I was asked once what the most important machine in my business is, and I said my printer at the time (haha)—but actually, it’s me. When you’re working on so many things every day, trying to remember to balance your physical health and mental wellbeing, prioritizing your own needs can become a bit of an inconvenience that you can tend to overlook. It has become critical for me to take time for myself, and to really invest in daily behaviours and routines that optimize my energy, and my creativity. It can be really easy to let a creative business take over your life in a way that seems empowering at first, but really, it becomes all-consuming. When I am focused on achieving a set of objectives, I have an incredibly difficult time contributing to anything else outside of those objectives, and that can create major imbalances in my personal life.

  

What advice would you give to others looking to become maker or creators? 

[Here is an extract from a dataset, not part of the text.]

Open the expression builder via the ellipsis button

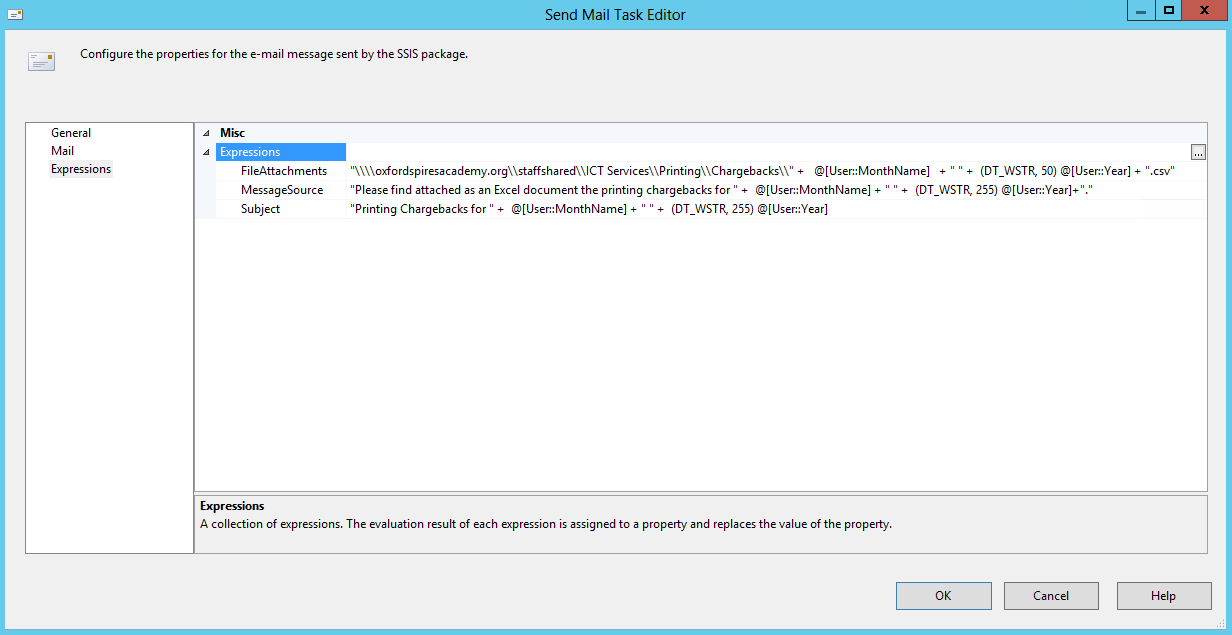(x=1197, y=151)
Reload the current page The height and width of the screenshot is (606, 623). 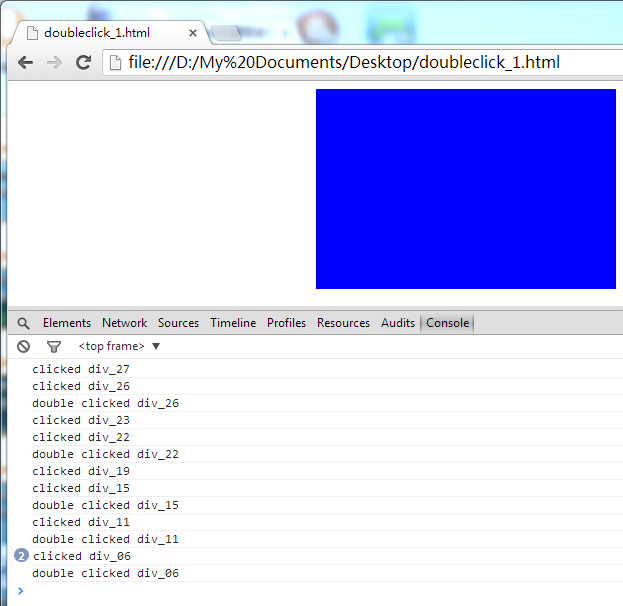84,62
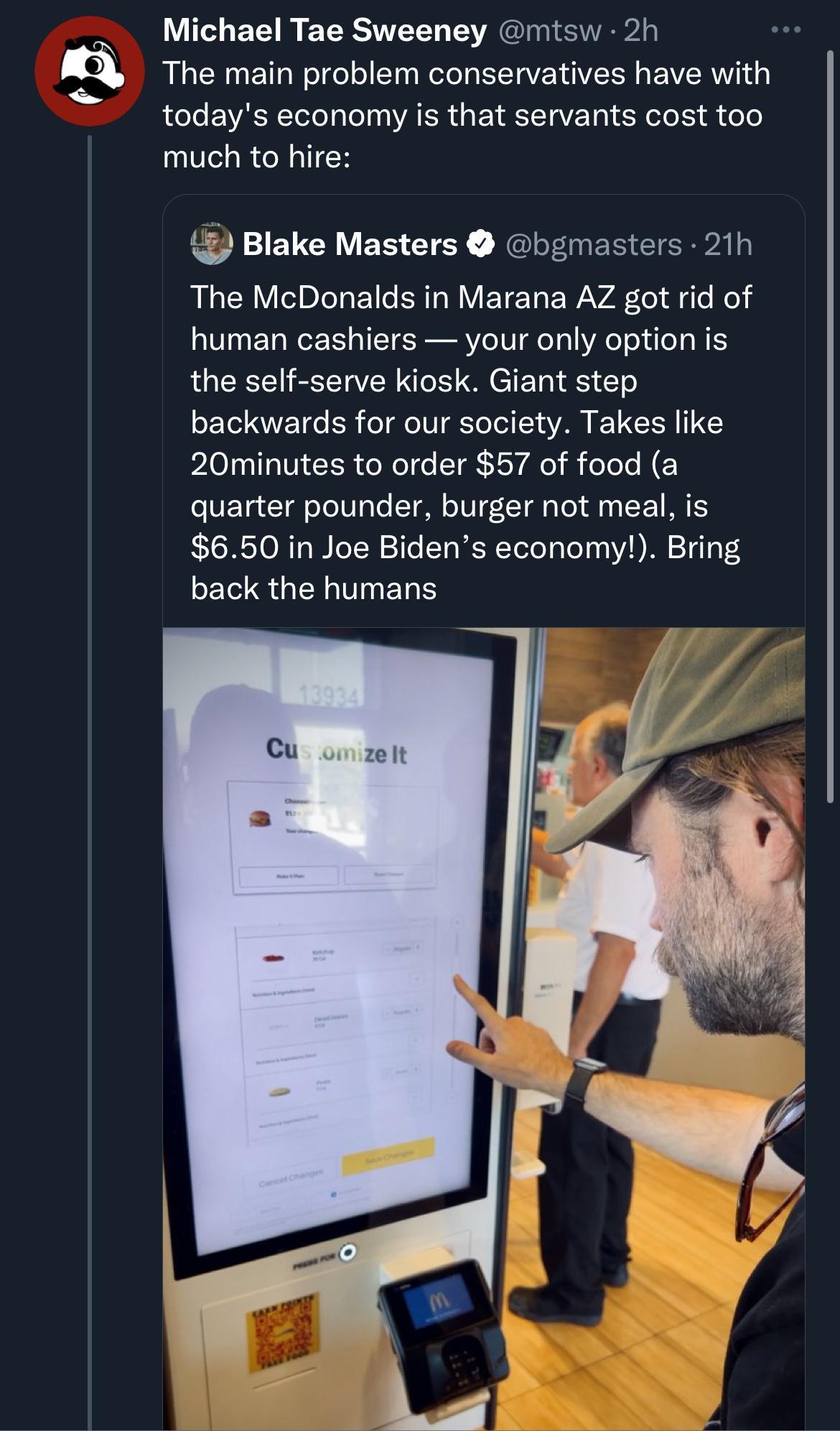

In the beginning it can be tempting to want to be all of the things, to all of the people. It can be very exciting to start your business, and you’ll likely want to prioritize many things at once. You’ll also be tempted to tell yourself that things need to be perfect before you can really begin. This is a lie that you tell yourself, in order to prevent yourself from taking a risk and possibly failing. It’s self-preservation, in its simplest form.

 

You don’t need to wait until things are perfect before you start, and you don’t need to do everything at one time.

 

For me, the root of my success was putting my attention into the things that were both important and urgent. The things that were imperative in order for me to operate. Once my company was registered, and I had a basic brand and product offering, I was able to launch with the intention of continually improving things. I was able to revisit concepts, change and update things, and introduce new things as the company grew.

 

While you’re at it, stop spending your finite resources on checking in on what your competitors are doing. Focusing on what others are doing in your industry will bring you to a place of fear, scarcity, and self-doubt. It will rob you of your creative energy, and will distract you from your own ability to make magic. You can only be creative in this kind of headspace for so long before you burn out or lose the uniqueness that makes your product stand out. 

 

On the flip side, if people are copying you, try not to get too hung up on it. Call people out and stand your ground (if that feels good to you), but try to decide if spending your time chasing others will move your business forward faster than creating new designs and new product for yourself. You need to remember that if others are using you as their inspiration, they can only create from that scarcity mindset for so long, before it will start to eat at them. You get the benefit of using everything around you as inspiration – focus your energy on that, instead.

 

The one thing I would say is an exception is your company brand. This is something I would recommend trademarking from the beginning, because you want to be able to grow in a place of security. While I was trademarking Paper Hearts, I was opposed for the trademark and spent a lot of time and resources to win that fight for my brand name. This isn’t something I would wish on anyone, so if you have the resources to put into securing your brand then it’s something to think about doing as soon as possible.